Most forecasts about business directories read like wishful thinking dressed up in buzzwords. “AI-powered matchmaking” gets thrown around without anyone defining what’s being matched, to what, or how the matching gets paid for. After eight years working inside directory and search businesses — and another seven watching the market from a research vantage — I’ve come to believe the useful forecasts are the ones that name their moving parts and admit what could break them.
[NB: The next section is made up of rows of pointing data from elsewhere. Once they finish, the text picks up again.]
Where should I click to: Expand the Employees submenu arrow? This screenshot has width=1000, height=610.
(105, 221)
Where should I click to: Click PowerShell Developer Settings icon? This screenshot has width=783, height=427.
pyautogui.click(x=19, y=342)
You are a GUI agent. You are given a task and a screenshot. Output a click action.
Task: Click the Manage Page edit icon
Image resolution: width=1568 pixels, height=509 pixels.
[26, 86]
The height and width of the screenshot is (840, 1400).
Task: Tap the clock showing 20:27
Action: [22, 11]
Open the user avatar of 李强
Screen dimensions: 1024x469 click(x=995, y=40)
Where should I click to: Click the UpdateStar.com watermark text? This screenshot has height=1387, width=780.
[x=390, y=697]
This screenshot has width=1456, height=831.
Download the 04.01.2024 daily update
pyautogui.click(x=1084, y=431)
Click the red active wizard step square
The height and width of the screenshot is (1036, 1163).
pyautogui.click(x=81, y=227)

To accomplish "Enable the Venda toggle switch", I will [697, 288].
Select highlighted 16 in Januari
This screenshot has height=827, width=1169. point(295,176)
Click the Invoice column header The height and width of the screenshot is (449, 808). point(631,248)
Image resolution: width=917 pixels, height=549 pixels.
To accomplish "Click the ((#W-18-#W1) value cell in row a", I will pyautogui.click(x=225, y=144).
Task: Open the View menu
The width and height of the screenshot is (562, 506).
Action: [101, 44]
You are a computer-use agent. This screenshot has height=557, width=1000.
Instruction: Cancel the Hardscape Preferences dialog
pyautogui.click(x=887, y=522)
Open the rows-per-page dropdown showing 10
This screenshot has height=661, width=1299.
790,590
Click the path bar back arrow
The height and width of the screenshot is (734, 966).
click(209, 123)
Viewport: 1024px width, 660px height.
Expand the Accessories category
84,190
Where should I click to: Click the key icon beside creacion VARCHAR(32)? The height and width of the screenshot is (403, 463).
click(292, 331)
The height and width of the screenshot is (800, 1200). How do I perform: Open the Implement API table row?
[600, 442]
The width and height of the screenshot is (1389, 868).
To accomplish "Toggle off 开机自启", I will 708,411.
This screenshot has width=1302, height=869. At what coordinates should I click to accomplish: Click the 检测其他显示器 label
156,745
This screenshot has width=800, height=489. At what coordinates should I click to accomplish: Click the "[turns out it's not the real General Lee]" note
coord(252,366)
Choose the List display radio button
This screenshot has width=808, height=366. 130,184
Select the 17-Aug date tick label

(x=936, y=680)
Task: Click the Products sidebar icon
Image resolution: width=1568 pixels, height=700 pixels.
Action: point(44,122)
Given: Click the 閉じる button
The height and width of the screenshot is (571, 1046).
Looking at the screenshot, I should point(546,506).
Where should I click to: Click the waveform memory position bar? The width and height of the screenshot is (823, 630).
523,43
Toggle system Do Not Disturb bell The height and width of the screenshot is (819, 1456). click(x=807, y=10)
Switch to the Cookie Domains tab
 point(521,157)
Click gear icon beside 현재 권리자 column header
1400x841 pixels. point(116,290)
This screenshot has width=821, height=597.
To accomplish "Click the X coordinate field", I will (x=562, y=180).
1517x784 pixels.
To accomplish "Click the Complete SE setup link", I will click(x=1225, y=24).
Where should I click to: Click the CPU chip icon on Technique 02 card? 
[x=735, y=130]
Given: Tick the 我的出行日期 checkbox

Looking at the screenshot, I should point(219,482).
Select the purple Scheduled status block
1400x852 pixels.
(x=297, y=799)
So this article introduces a framework I’ve been refining since 2022, called DIRECT. It’s not a magic formula; it’s a checklist of forces that, together, predict more accurately than any single-variable projection I’ve tested against. I’ll define it, show where conventional analyses fall down, walk through each component with worked examples, apply it across the full lifecycle to a regional HVAC directory, and finish with the signals that would make me tear the whole thing up.
The DIRECT Framework for Directory Evolution
Origins of the model
DIRECT started as an internal scoring rubric when I was asked to value a portfolio of vertical directories for a private equity client. The existing models — mostly DCF projections layered on top of traffic decay curves — gave answers that were off by a factor of three in either direction. The reason was obvious in hindsight: they treated directories as static traffic assets, not as data infrastructure whose value is repriced every time the discovery layer changes.
The acronym stands for Discovery signals, Infrastructure shifts, Revenue reconfiguration, Economic pressure on incumbents, Consolidation mathematics, and Taxonomy flexibility. Each maps to a force I’ve seen move valuations by more than 20% in a single quarter. Treat it as a diagnostic grid rather than a predictive model — it tells you which questions to stress-test, not what the answers will be.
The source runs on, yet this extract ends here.